* AUFGABE 1 *
In welchem Jahr erschien laut dem Textausschnitt über den Musik-Mainstream der 90er das erste Album von Take That?
* AUFGABE 2 *
Nenne alle Songtitel, die im Textausschnitt über den Musik-Mainstream der 90er genannt werden.
* AUFGABE 3 *
Drucke aus dem Textausschnitt über den Musik-Mainstream der 90er die Stelle wortgetreu ab, die mit den Worten „Crossover mit bestickten“ einsetzt und mit „mal daneben benehmen.“ schließt.

* TEXTAUSSCHNITT *
Crossover mit bestickten Turnschuhen

Über den musikalischen Mainstream der 90er

Dass die Streber von Metallica bei der großen Tour mit Guns `N Roses im Jahre 1993 beim Publikum besser abschneiden als die Truppe von Sänger Axl Rose, ist kein Wunder. Brav spielen sie jeden Abend ihre Hits vom legendären „schwarzen Album“ und die Endlosfrickelnummern aus der Zeit davor. Während dessen liegen die Gunners vollgedröhnt hinter der Bühne. Der Höhepunkt im Wanderzirkus der „Monsters of Rock“ ereignet sich dann bei einem Konzert in St.Louis: Sänger Axl Rose springt mit seinen schicken Basketballschuhen, deren Laschen sein in rosa gestickter Vorname Axl schmückt, von der Bühne. Er vermöbelt einen Fan mit Kamera in der Hand. Alles nicht ganz fair, aber fein: Die Guns `N Roses haben nämlich gerade ihre besten Alben veröffentlicht, Use your illusion 1 und 2. Da kann man sich schon mal daneben benehmen.
Aus heutiger Sicht wirkt das alles ein bisschen peinlich. Axls bestickte Schuhe, seine weißen Radlerhosen und die Zigarette, die der Gitarrist „Slash“ am Gitarrenkopf unter den Saiten befestigt. Aber spätestens, wenn wir den Samstagnachmittag mit den Terminator-Filmen vor dem Fernseher verbringen, erinnert uns der Song „You could be mine“ im zweiten Teil der Actiontrilogie daran, dass die Use your illusion - Alben vielleicht die interessantesten Musikproduktionen der neunziger Jahre sind.

Die Antipoden der „Monsters of Rock“ in der Frühphase der Neunziger sind demgegenüber nicht so skandalumwittert. Robbie Williams nimmt erst ein paar Jahre später an Gewicht zu, Drogen sind tabu. Und ein Großteil der Boybands verschwindet schnell in der Versenkung. Die beste Boyband der Welt ist natürlich Take That. Das erste Album „Take that and party“ von 1992 kommt wie ein typisches Debüt-Album daher: Zwei, drei Hits – sonst nix. Anders dann aber 1995 ihr Höhepunkt „Nobody else“ mit den bekannten Referenzliedern „Back for good“ und „Never forget“. Obwohl der Boyband-Hype irgendwann abebbt, setzt er sich heute in den Pop-Schlagern aus den Casting-Shows fort. Das subversive Potential der Boybands der Neunziger ist auch nicht zu unterschätzen. Es wird offensichtlich, dass Popbands von Agenturen zusammengestellt und vermarktet werden und sich nicht schon seit der Schule kennen.

[Quelldatensätze]
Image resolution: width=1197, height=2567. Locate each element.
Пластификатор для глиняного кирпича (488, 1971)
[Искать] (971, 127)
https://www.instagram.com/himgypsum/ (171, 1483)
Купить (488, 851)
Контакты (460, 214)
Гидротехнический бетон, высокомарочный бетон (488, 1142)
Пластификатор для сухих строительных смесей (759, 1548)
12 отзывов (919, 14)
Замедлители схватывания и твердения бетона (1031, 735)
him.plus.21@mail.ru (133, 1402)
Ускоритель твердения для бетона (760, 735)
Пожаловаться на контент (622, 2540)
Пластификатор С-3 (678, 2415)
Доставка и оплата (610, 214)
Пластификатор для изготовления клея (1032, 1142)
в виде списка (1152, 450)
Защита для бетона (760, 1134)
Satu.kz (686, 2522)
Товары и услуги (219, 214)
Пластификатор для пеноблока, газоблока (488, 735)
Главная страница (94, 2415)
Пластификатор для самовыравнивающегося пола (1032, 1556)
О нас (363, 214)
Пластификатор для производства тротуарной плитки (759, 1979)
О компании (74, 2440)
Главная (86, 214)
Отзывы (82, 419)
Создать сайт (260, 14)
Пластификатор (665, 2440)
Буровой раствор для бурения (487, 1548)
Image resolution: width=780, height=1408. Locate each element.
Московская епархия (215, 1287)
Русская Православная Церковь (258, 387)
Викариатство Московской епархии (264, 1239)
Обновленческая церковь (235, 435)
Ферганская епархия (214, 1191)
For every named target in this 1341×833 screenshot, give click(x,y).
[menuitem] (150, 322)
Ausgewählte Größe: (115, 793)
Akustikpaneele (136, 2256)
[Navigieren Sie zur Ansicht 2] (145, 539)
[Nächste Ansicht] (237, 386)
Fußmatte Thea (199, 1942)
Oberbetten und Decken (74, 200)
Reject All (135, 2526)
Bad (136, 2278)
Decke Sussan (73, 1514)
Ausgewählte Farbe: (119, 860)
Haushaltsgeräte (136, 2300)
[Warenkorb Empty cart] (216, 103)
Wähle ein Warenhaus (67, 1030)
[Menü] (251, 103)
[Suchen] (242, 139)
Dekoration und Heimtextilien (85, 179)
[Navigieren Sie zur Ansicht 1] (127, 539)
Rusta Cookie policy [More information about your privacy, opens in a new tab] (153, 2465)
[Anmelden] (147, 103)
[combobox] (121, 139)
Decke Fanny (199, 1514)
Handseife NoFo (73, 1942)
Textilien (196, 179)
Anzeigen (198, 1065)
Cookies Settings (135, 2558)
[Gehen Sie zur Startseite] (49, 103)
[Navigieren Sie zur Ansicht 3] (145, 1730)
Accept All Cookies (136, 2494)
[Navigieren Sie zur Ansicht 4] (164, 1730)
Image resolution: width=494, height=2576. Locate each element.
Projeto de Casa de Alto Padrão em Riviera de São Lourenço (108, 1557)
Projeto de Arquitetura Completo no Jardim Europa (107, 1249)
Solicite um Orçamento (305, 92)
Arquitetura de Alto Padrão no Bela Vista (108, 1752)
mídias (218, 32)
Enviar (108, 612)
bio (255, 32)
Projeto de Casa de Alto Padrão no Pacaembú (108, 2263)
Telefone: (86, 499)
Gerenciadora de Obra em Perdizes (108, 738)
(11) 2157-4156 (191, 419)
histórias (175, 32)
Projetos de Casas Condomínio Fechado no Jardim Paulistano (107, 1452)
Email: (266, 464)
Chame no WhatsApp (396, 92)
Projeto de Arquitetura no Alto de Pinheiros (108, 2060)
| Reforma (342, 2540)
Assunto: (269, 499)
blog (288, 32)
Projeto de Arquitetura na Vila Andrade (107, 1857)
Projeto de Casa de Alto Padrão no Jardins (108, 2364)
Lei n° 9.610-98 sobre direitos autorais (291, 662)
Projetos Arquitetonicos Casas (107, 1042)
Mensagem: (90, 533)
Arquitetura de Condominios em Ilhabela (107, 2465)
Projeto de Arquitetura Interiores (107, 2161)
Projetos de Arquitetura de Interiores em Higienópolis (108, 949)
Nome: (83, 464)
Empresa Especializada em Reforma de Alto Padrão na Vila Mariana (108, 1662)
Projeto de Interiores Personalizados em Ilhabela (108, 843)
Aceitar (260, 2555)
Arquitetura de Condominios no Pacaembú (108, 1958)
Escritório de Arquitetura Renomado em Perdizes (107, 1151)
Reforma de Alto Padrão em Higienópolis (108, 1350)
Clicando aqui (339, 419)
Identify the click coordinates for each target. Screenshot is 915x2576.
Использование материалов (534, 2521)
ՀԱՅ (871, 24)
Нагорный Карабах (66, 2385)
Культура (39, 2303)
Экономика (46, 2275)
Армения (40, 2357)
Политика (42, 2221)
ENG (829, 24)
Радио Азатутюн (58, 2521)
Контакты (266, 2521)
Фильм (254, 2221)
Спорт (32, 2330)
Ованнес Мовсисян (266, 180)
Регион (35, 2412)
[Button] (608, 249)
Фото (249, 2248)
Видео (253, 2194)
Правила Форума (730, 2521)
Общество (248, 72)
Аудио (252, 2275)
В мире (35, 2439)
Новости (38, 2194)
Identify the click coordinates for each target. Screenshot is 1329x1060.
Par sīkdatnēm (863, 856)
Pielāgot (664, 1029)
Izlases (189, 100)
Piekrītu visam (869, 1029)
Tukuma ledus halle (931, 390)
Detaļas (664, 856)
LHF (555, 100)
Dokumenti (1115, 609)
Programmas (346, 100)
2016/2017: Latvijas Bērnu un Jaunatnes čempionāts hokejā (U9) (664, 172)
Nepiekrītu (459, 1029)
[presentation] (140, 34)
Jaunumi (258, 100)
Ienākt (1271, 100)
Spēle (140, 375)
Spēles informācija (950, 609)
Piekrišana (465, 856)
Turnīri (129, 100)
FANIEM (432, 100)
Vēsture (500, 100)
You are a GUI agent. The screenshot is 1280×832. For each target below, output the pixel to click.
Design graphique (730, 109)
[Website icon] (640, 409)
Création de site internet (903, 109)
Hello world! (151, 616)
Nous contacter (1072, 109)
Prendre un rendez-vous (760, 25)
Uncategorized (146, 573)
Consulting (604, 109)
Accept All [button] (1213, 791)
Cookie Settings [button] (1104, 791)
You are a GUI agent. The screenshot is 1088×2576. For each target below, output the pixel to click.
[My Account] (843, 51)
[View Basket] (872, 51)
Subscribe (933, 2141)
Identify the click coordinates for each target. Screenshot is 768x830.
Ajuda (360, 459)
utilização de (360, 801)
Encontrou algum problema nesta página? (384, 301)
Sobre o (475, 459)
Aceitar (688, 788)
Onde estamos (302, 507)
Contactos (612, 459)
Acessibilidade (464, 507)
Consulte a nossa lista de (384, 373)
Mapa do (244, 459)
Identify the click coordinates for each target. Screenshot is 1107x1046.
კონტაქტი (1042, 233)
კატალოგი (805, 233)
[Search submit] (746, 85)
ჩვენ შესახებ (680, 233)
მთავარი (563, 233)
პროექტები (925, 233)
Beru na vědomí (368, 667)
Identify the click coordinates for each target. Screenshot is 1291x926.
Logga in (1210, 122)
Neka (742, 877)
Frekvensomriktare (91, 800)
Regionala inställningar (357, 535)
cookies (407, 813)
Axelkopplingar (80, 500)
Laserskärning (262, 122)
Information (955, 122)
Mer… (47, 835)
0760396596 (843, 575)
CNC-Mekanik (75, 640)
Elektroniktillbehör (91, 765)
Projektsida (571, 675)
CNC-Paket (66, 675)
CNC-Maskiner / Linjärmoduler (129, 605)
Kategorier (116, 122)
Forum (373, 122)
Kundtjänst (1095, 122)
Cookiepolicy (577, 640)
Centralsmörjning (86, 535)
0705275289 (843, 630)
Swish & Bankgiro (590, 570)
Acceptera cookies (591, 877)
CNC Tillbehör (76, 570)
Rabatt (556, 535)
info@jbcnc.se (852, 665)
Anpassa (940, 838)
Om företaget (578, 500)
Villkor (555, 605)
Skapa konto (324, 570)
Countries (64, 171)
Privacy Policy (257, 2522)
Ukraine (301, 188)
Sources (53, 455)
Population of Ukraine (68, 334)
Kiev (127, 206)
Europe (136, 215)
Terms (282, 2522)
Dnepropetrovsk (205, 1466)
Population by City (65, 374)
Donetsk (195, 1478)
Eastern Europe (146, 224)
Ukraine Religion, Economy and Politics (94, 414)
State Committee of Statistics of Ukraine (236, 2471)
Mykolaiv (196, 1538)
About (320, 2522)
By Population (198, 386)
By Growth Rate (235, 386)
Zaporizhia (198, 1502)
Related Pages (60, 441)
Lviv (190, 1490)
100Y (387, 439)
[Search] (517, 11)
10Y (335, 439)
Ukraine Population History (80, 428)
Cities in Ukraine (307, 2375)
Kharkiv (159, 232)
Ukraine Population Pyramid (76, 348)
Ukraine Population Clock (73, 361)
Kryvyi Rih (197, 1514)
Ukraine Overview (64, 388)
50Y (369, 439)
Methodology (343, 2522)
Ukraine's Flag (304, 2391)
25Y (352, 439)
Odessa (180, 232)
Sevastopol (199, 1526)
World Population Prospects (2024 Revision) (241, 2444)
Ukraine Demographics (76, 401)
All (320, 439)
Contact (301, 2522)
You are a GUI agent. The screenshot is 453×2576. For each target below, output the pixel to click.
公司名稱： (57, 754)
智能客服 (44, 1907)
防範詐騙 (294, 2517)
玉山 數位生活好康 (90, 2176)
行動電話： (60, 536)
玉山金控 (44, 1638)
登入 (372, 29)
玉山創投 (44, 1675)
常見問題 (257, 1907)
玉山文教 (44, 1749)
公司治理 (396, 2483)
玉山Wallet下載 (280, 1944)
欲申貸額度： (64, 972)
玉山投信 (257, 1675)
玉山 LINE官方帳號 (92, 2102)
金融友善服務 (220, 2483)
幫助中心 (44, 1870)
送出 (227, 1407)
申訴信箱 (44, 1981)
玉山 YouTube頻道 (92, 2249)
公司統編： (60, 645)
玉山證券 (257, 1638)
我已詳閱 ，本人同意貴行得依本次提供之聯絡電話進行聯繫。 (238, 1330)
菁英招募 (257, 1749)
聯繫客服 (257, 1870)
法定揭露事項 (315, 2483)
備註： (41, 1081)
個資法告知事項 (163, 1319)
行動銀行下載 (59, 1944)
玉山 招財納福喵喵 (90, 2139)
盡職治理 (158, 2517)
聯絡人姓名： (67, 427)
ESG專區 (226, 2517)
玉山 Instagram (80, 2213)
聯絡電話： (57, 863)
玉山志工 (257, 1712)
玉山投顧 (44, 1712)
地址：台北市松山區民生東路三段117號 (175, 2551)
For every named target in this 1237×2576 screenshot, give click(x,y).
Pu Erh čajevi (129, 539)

* VOLLSTÄNDIGE ANTWORT 1 *
1992

* VOLLSTÄNDIGE ANTWORT 2 *
„You could be mine“, „Back for good“, „Never forget“

* VOLLSTÄNDIGE ANTWORT 3 *
Crossover mit bestickten Turnschuhen

Über den musikalischen Mainstream der 90er

Dass die Streber von Metallica bei der großen Tour mit Guns `N Roses im Jahre 1993 beim Publikum besser abschneiden als die Truppe von Sänger Axl Rose, ist kein Wunder. Brav spielen sie jeden Abend ihre Hits vom legendären „schwarzen Album“ und die Endlosfrickelnummern aus der Zeit davor. Während dessen liegen die Gunners vollgedröhnt hinter der Bühne. Der Höhepunkt im Wanderzirkus der „Monsters of Rock“ ereignet sich dann bei einem Konzert in St.Louis: Sänger Axl Rose springt mit seinen schicken Basketballschuhen, deren Laschen sein in rosa gestickter Vorname Axl schmückt, von der Bühne. Er vermöbelt einen Fan mit Kamera in der Hand. Alles nicht ganz fair, aber fein: Die Guns `N Roses haben nämlich gerade ihre besten Alben veröffentlicht, Use your illusion 1 und 2. Da kann man sich schon mal daneben benehmen.